## EXCERPT PROVIDED:
# # # # #

Inflammasome activation by helicobacter pylori and its implications for persistence and immunity

Abstract

Infection with the Gram-negative pathogen Helicobacter pylori is the most prevalent chronic bacterial infection affecting about 50 % of the human world population and is the main risk factor for gastric cancer development. The pro-inflammatory cytokine IL-1β plays a crucial role in the development of gastric tumors, and polymorphisms in the IL-1 gene cluster resulting in increased IL-1β production have been associated with increased risk for gastric cancer. Recently, Helicobacter pylori was postulated to activate the inflammasome in human and mouse immune cells, and the molecular mechanisms and the bacterial virulence factors activating the inflammasome were elucidated in cell culture as well as animal models. It appears that H. pylori-induced IL-1β secretion is mediated by activation of toll-like receptor 2 (TLR-2), Nod-like receptor family member NLRP3 and caspase-1. The cag pathogenicity island-encoded type IV secretion system, lipopolysaccharide, vacuolating cytotoxin, and urease B subunit appear to play a role in inflammasome activation. In addition, recent results indicate that the TLR-2 → NLRP3 → caspase-1 → IL-18 axis is critical to H. pylori-specific immune regulation conferring protection against allergen-induced asthma and inflammatory bowel disease in murine models. The present chapter will review the proposed mechanisms of NLRP3 inflammasome activation during H. pylori infection and discuss the recent progress in this important research field.

# # # # #

## WHAT TO DO:
1. List every bacterial virulence factor that the abstract on Helicobacter pylori and the inflammasome says appears to play a role in inflammasome activation.
2. According to the abstract on Helicobacter pylori and the inflammasome, what share of the human world population does Helicobacter pylori infection affect?
3. Translate this sentence from the abstract on Helicobacter pylori and the inflammasome into Spanish: "It appears that H. pylori-induced IL-1β secretion is mediated by activation of toll-like receptor 2 (TLR-2), Nod-like receptor family member NLRP3 and caspase-1."

## THE DATA:
# # # # #

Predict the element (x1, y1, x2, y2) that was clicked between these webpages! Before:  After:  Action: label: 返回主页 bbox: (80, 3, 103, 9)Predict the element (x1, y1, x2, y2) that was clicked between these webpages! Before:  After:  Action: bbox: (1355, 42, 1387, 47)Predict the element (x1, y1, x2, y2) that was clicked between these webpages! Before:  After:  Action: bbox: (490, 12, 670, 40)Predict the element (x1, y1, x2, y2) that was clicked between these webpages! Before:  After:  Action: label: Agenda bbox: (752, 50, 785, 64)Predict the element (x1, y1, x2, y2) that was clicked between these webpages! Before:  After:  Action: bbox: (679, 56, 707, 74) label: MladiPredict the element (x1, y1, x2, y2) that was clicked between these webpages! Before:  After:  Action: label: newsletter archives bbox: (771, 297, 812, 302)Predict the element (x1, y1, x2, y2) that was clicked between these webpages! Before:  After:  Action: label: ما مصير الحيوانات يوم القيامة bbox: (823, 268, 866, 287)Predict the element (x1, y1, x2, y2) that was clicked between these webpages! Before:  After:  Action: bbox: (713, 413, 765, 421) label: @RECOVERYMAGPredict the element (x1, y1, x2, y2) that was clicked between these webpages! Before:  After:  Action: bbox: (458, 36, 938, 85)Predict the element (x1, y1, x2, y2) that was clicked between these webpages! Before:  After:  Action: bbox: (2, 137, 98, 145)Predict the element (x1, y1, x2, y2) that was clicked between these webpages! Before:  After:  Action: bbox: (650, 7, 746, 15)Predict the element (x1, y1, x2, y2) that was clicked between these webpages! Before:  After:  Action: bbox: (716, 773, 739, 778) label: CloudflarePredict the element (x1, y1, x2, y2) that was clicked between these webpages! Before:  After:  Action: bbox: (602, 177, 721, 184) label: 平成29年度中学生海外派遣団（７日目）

# # # # #

## RESPONSES FOR EACH TASK:
1.
- The cag pathogenicity island-encoded type IV secretion system
- Lipopolysaccharide
- Vacuolating cytotoxin
- Urease B subunit

2. About 50 % of the human world population.

3. Al parecer, la secreción de IL-1β inducida por H. pylori está mediada por la activación del receptor tipo toll 2 (TLR-2), del miembro de la familia de receptores tipo Nod NLRP3 y de la caspasa-1.